* _Required work_: Using the material that follows, output exactly the lines from the one containing "Given: Open the Opera GX main menu logo" through the one containing "980x551 pixels.", with both ends kept.

* _Provided entries_:

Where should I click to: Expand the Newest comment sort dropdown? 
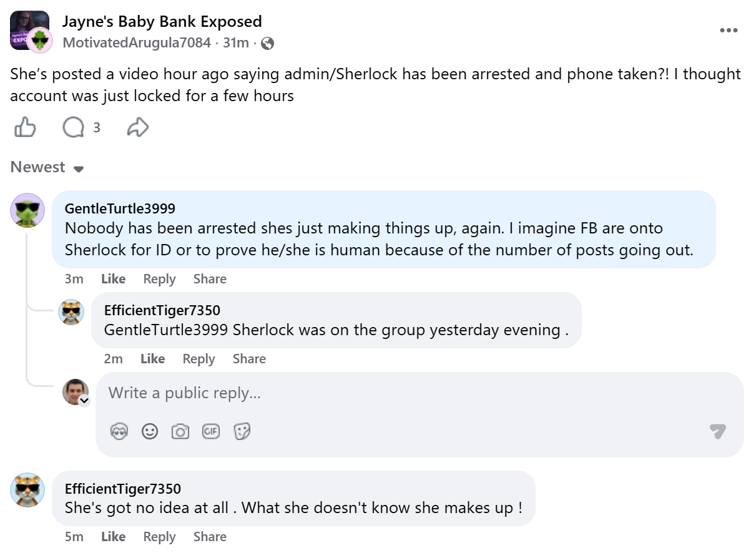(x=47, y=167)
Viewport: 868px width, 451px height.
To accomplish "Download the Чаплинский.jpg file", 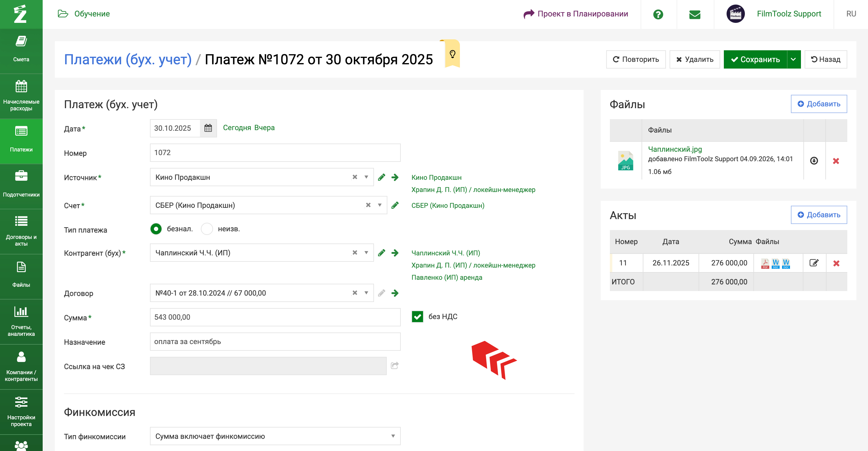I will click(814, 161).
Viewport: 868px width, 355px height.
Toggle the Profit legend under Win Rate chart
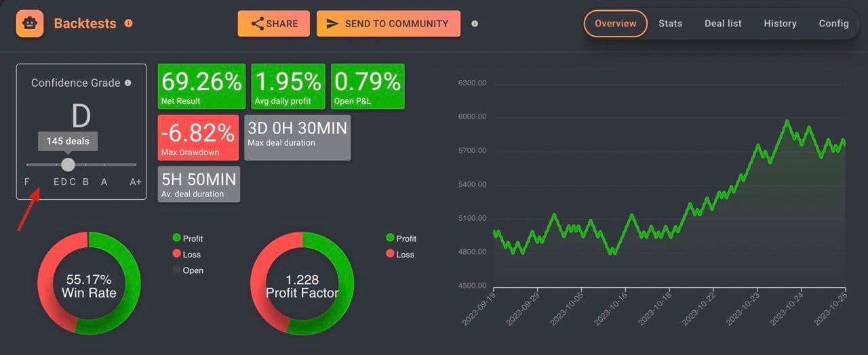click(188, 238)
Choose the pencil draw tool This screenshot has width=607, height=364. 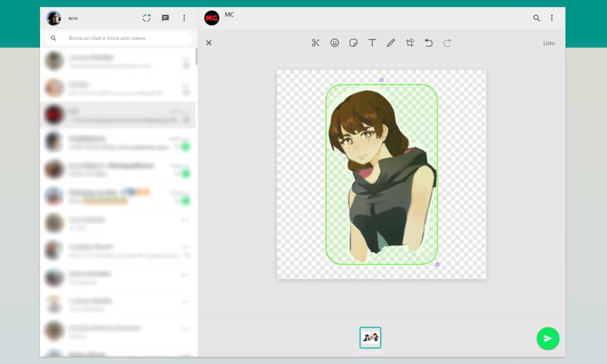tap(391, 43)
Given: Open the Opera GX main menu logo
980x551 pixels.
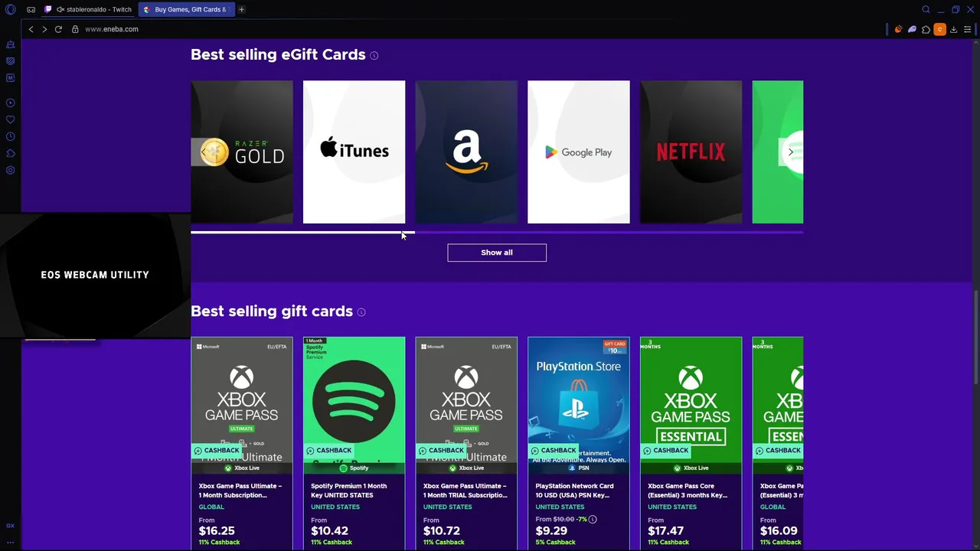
...
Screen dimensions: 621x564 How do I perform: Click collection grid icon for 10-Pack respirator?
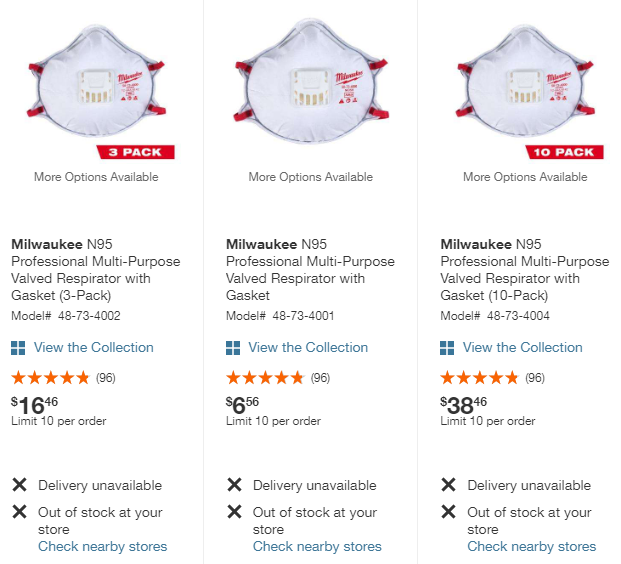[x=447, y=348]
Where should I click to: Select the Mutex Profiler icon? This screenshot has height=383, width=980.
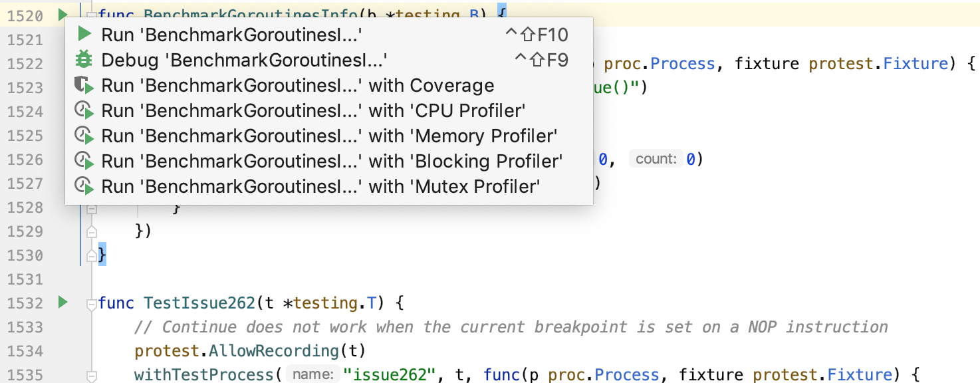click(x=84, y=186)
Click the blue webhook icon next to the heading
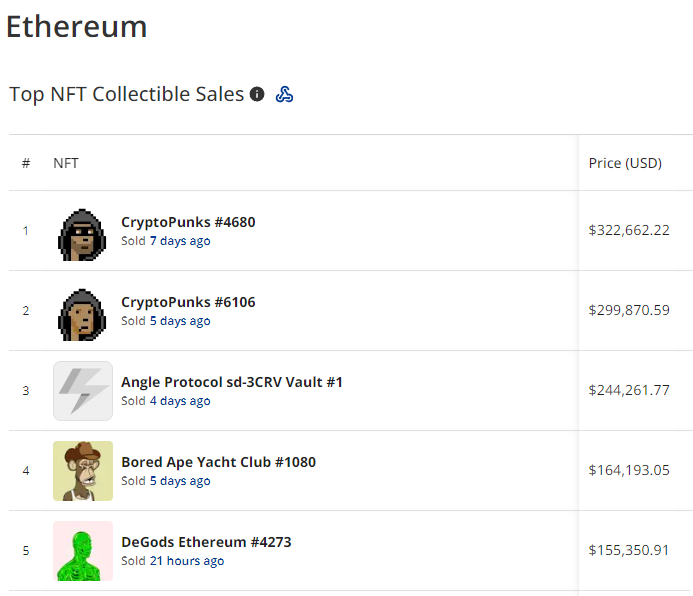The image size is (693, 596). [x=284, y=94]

* _Task answer_:
Given: Open the Opera GX main menu logo
980x551 pixels.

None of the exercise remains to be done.